You are too naive about the FCC secrecy.
I've done an FCC submission. Have you?
As I pointed out, Apple has used the methods I talked about, in order to totally hide a new iPhone model until the day it was debuted.
This notion there all these demos of smartphones in 2006 doesn't ring right. I don't think Android etc would have been caught off guard so much if these other phones were out there.
They weren't caught off guard about future products with capacitive finger friendly screens. They were caught off guard by Apple's jump to production a year of everyone else.
And I don't think Apple is that concerned about being first to market.
You're right, which is why I didn't say they were concerned about first to market.
Jobs wanted to be seen as first to invent, which is why he broke with all his usual secrecy, and revealed an unfinished product six months ahead of going to market.
Isn't some fragmentation inevitable? The point is to keep it to a minimum. Could you produce a fragmentation infographic for Android as easily? No, it would be huge with 1000's of incompatible devices.
Not really. There's only a handful of basic screen resolutions and device feature sets.
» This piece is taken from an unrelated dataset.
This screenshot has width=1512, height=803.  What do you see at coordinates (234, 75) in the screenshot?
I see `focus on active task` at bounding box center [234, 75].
And, unlike the way iOS development was done for years, Android developers avoided hardcoding screen positions to the point of being dependent on exactly how many pixels a display had.
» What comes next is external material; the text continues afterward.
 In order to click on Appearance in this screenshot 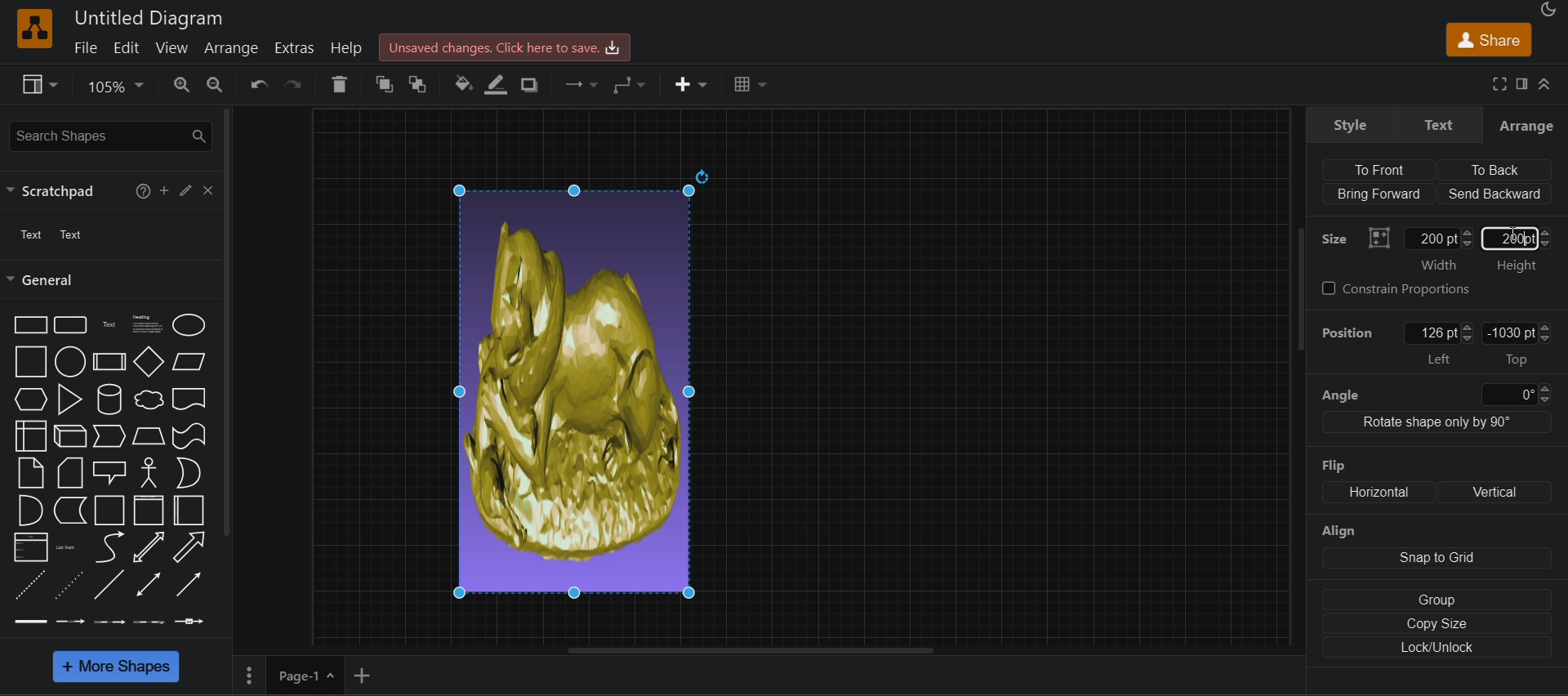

How do Android developers chose a version to support?
The same way that good iOS developers "choose": by supporting as many versions as you can.
Heck, most apps don't need anything beyond the most basic APIs, so they can easily work on even the oldest devices.
If/when you need a more recent feature, a good developer either uses an addon replacement library (Google often supplies those for older devices), and/or checks and uses a different option (common with both Android and iOS).